A real parent is intuitively aware of their child’s strengths and weaknesses to at and then work on and with them in a way that fits that unique makeup. A parent then sets goals and milestones that challenge yet motivate their child, boosting their child in the right places and prodding them beyond their pain barrier until they inherit their destiny. A parent leader, likewise, is so able to assess their team members personality quirks and traits that they know what task to entrust to whom. They also know whom to push and prod, and whom to cajole and encourage in the process of getting the desired output.

A parent may feel and deal with their child in anger or with sorrow, but never will they give up on them. They will always accept and have a soft corner for their child irrespective of how many times they fail. Till the end, they will never give up on their child but always expect he or she will one day turn around. A parent leader, likewise, is ready to give their subordinate a second chance and in case they fail, they do not mind handing over their protégé to other leaders for his or her betterment.

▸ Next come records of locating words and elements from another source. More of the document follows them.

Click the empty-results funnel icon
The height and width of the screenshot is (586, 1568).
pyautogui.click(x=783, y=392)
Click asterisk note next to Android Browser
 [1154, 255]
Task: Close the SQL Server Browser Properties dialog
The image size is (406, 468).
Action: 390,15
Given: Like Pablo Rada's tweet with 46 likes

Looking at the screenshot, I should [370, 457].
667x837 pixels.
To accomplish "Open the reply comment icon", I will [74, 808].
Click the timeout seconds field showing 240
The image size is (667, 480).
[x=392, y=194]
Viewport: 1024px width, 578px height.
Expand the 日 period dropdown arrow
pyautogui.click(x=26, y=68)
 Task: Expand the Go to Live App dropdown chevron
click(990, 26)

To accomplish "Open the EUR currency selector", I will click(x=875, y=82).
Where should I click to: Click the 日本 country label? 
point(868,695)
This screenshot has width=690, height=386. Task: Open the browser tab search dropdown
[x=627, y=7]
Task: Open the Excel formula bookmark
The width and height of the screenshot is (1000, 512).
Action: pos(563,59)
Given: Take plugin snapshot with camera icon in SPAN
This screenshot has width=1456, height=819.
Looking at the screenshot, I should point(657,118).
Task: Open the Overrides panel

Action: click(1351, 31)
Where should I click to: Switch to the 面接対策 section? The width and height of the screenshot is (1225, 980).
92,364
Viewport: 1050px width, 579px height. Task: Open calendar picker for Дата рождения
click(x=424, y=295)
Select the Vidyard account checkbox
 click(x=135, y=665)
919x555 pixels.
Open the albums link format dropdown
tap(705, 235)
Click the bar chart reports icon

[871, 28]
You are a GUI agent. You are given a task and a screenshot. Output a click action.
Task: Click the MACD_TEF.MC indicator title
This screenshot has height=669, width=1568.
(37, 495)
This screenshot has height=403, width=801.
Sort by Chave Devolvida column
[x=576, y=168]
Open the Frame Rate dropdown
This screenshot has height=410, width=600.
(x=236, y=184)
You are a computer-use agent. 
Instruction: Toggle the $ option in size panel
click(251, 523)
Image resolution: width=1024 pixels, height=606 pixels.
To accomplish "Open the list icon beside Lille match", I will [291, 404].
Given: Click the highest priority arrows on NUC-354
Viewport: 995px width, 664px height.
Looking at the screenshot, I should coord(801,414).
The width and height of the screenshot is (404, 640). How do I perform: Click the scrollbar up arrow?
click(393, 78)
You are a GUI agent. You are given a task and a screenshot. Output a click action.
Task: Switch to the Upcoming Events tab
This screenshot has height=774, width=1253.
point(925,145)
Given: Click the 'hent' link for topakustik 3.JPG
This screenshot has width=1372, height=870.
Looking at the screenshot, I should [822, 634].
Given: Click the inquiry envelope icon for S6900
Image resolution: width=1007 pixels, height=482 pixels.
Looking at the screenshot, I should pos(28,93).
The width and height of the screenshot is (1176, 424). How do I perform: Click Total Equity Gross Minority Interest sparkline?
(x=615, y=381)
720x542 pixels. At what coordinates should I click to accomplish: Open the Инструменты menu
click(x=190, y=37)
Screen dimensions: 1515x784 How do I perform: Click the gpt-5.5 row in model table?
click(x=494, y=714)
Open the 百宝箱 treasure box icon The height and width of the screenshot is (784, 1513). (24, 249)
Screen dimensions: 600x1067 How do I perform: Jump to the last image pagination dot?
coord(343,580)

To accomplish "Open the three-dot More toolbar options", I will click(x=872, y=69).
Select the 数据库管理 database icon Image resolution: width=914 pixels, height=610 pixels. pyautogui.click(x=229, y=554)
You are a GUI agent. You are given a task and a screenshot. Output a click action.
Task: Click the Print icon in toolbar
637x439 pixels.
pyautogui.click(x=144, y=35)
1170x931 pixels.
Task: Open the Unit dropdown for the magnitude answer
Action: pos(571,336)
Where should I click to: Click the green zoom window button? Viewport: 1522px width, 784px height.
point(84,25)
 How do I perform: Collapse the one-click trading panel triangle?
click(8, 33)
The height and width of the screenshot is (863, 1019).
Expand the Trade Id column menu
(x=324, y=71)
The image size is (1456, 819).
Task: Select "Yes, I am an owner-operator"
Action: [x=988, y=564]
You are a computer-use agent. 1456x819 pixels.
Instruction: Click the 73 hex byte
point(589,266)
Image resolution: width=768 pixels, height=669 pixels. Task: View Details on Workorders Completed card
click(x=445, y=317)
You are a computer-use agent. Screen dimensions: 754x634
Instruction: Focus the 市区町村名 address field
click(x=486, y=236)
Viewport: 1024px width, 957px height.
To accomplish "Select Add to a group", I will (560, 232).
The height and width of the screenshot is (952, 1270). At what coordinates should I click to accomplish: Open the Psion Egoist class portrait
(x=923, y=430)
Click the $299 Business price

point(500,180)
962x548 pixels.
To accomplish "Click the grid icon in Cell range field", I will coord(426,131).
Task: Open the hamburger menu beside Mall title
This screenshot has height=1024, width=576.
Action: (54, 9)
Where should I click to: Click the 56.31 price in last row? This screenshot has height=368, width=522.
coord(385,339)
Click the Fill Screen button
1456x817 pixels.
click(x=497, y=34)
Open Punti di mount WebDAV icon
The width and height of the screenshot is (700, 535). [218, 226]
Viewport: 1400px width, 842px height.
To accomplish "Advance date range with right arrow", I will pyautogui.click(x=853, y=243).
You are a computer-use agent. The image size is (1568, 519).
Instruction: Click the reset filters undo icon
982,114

A parent may expect returns or remuneration from their child, not as a right or as a payment for their work in reading them, but more as a token and an acknowledgement of their input in their child’s life. Their child’s growth and progress are all the thanks they need to know that they have been honoured. A parent leader does not feel neglected or sidelined when he is acknowledged for the role he played in his disciple’s achievement but will rest on the fact that his laurels are from the one who sees all and rewards openly.

Finally, a parent is never jealous of or in competition with his or her child, for he knows who he is and what role he has played, even when his child does not accept it. So also, a parent leader is never insecure that he has to fight to gain or hold his own. He rests in the satisfaction of a job well done and trust well completed.

Can there be such parent leaders and will we find them in this world?

Certainly and for sure, because there have been such people of old!

To be a parent leader needs guts, humility and compassion.

Which type of leader are you? What type of leader do you desire to be?